Theatre director and Syrian refugee Bashar* always dreamed of having creative control over his art and being able to express himself freely. Now, he puts on his own productions.
"Culture has no country, no language,” he says. Bashar fled to Germany from Aleppo, Syria, in 2015 and now lives in the southern city of Nuremberg. He worked in the creative scene in Aleppo, but never felt like he could truly express himself and create the art he wanted to.
“I wanted freedom”, he says. “Art is a way to express yourself, to share your story.”
Fairytales from everywhere
Bashar started his career in Germany by interning with two theatre companies, but he didn’t see himself or his culture in their work. Even familiar fairy tales did not use the same character names that he knew from Syria. “I had learned the name of Snow White in German (Schneewittchen) but Germans didn’t know what we call her in Syria.”
“Integration is a two-way street,” Bashar says. So he decided to use his skills to start his own creative business and help bring different cultures to life—and bring them together.
A stage that moves
Bashar had an idea to build a mobile theatre that could travel around Nuremberg, with performances that focus on fairy tales and common childhood stories with influences both Germany and Syria. At first, he says, it was difficult to explain what he imagined his stage to look like, but he built a mini mobile theatre to show others his vision. He then worked with a craftsman to make his dream stage a reality.
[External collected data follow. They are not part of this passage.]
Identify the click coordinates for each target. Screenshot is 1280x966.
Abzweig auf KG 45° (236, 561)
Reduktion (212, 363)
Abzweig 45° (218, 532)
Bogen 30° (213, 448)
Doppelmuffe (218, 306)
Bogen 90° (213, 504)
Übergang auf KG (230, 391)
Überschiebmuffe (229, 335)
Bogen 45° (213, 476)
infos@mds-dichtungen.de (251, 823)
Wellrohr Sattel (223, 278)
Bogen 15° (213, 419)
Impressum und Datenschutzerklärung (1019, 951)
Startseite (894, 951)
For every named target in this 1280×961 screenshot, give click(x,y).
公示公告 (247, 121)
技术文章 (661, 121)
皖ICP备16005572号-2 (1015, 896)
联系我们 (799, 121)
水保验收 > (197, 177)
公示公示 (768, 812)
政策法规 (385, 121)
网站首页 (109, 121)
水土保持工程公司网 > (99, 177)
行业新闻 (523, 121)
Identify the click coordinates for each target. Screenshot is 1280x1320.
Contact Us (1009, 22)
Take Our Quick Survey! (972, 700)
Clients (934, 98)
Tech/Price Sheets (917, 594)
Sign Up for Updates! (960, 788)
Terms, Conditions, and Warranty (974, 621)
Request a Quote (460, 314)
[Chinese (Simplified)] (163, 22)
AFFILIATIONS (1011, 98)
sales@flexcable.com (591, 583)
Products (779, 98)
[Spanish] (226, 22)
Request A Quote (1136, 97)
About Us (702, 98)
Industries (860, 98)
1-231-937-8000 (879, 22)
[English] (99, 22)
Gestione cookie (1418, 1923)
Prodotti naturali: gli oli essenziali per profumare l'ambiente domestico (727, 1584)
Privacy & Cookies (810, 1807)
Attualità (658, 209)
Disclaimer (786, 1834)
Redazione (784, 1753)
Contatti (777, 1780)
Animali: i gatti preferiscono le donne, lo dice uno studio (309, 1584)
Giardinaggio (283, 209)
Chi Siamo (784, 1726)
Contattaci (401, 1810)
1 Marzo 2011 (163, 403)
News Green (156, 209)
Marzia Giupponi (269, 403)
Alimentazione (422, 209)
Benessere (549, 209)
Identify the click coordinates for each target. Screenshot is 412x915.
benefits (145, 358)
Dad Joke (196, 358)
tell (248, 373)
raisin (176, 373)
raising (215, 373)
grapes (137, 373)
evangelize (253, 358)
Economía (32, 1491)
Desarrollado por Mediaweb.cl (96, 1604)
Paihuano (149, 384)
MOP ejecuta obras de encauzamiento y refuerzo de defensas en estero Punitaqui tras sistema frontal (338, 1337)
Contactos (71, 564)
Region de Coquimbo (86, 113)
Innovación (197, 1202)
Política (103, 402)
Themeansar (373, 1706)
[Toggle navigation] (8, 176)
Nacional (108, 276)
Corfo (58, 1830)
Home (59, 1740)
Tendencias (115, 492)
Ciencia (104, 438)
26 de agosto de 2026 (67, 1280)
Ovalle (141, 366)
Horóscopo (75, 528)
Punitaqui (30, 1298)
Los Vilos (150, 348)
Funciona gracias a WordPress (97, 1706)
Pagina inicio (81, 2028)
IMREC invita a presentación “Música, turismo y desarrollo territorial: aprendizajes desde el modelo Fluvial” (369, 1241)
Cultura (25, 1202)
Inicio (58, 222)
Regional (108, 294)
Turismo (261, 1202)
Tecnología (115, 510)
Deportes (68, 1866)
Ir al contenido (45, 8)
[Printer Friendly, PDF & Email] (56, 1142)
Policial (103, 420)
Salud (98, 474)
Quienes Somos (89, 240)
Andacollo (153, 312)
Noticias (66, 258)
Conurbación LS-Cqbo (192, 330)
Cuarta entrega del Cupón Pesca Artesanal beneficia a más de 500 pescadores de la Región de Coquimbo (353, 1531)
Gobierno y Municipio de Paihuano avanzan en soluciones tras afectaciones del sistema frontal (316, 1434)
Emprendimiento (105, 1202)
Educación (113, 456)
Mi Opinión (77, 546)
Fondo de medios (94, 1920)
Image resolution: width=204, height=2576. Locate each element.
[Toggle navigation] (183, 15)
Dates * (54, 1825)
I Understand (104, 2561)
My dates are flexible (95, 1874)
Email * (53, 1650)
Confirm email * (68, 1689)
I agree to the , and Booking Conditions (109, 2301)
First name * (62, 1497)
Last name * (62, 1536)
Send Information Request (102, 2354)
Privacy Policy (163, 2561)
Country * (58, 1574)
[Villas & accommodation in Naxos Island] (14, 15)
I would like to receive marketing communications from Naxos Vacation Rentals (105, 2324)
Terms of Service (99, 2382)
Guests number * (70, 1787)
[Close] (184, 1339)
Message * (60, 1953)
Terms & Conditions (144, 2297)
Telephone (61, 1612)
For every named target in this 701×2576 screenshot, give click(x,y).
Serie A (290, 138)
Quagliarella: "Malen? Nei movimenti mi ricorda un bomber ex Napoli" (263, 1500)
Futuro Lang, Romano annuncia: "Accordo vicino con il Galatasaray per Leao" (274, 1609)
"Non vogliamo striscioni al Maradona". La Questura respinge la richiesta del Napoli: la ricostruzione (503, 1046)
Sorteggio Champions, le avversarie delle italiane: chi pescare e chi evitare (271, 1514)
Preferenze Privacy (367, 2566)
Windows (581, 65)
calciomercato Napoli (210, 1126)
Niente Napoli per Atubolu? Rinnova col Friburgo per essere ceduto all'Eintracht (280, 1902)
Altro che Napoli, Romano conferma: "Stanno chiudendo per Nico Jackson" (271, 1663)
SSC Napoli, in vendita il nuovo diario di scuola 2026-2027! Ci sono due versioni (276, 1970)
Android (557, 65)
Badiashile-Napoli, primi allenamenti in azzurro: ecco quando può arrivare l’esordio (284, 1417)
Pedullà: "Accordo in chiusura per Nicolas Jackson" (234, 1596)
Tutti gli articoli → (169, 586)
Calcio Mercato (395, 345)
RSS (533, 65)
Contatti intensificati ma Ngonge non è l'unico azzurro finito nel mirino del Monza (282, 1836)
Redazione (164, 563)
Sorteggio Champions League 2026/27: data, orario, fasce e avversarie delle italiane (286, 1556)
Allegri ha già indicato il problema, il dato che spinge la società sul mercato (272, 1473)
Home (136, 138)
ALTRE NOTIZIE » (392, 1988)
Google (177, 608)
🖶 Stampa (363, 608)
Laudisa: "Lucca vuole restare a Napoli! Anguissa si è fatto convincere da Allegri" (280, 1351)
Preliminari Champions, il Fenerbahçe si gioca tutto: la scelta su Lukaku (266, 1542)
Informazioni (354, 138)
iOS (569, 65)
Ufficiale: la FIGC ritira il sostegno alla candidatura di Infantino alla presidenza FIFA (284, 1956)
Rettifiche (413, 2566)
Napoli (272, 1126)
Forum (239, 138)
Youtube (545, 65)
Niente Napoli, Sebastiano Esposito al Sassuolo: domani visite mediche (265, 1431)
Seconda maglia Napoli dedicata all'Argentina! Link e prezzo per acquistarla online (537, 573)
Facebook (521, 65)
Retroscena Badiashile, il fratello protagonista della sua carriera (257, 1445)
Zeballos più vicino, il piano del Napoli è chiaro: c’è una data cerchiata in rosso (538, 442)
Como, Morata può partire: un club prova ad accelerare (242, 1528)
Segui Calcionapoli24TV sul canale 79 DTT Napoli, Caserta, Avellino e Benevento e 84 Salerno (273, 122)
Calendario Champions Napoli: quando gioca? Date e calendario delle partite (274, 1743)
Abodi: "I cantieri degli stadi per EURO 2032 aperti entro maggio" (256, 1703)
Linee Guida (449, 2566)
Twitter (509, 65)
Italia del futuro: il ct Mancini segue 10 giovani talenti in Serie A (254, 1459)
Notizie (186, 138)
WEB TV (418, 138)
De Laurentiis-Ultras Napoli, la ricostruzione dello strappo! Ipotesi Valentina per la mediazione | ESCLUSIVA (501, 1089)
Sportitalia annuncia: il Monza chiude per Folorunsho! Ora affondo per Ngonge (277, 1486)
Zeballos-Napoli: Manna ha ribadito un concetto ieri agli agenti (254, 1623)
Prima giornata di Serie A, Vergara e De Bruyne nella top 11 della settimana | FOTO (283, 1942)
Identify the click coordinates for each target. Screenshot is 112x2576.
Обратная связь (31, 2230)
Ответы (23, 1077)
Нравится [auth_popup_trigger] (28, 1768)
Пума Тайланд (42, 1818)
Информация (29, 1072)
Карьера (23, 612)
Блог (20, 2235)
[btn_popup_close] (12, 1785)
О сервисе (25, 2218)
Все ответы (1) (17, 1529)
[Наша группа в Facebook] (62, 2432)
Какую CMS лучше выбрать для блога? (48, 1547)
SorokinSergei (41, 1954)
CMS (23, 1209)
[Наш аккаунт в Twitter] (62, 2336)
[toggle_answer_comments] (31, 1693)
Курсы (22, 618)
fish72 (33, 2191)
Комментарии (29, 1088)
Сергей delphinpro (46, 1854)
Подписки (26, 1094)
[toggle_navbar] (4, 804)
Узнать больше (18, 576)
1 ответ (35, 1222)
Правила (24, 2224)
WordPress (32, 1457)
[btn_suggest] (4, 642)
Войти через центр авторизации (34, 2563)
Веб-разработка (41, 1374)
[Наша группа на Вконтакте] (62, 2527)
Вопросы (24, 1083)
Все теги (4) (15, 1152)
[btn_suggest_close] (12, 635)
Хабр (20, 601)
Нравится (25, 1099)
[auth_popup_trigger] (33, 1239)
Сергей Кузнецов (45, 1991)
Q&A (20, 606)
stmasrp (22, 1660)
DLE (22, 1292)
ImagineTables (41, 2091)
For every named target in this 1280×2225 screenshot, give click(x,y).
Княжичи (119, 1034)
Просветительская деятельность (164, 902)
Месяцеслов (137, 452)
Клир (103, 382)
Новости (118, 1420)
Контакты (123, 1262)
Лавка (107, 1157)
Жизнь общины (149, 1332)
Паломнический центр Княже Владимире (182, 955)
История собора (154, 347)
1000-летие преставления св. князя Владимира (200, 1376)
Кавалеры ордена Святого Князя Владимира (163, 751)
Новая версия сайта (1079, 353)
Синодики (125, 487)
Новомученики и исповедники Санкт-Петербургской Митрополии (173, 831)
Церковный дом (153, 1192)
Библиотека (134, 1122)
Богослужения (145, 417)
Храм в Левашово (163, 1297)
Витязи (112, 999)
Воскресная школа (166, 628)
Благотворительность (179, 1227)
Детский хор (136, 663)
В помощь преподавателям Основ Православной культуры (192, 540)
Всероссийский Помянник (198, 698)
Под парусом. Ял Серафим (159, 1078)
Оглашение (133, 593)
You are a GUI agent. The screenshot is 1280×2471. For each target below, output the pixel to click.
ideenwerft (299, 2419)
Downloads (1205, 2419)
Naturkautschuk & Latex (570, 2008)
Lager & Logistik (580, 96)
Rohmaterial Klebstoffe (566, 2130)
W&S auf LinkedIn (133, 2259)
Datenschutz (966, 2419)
Bashar also had support in setting up his creative company through the International Rescue Committee’s business training programme, funded by the Citi Foundation. The three-month programme guided him through the process of creating his own business plan and gave him the tools to be successful as an entrepreneur in Germany. In cooperation with experienced entrepreneurs, Bashar also benefited from mentoring and was able to build a network of actors and artists in Nuremberg.
Today, the mobile theatre comes to life with music and actors that use puppets and other props to engage the audience in his interactive plays.
Now, Bashar can be seen cycling through Nuremberg with his theatre in tow, working together with different creative companies and showcasing his productions in schools and other community spaces.
The work has not come without its challenges. In particular, Bashar found that freelancing could be difficult without German citizenship. Still, he is proud of what he has achieved:
"My refugee status is not a problem in my life – I have friends and a good social network – just in my profession. I don’t want opportunities because I’m a refugee. I want them because of my skills and my talent.”
Bashar’s aim is to share tales from around the globe and draw attention to discrimination and other social issues. “My job as an artist is to shine a light on different events in society,” he says. He hopes that the people who come to see his plays will become aware of the problems he points to and create solutions for them together.
This is why he loves theatre and how it touches the lives of people in his community. “Theatre is important for me because I have direct contact with the audience - and I can see joy or sadness in people’s eyes.”
Find out more
The IRC’s Resilient Futures programme, in partnership with Citi through the Citi Foundation, offers young entrepreneurs living in Germany, Greece, Cameroon, Nigeria, Lebanon, Jordan and Mexico the chance to kick-start their businesses and reach their full potential. The programme is implemented in Germany by AAU.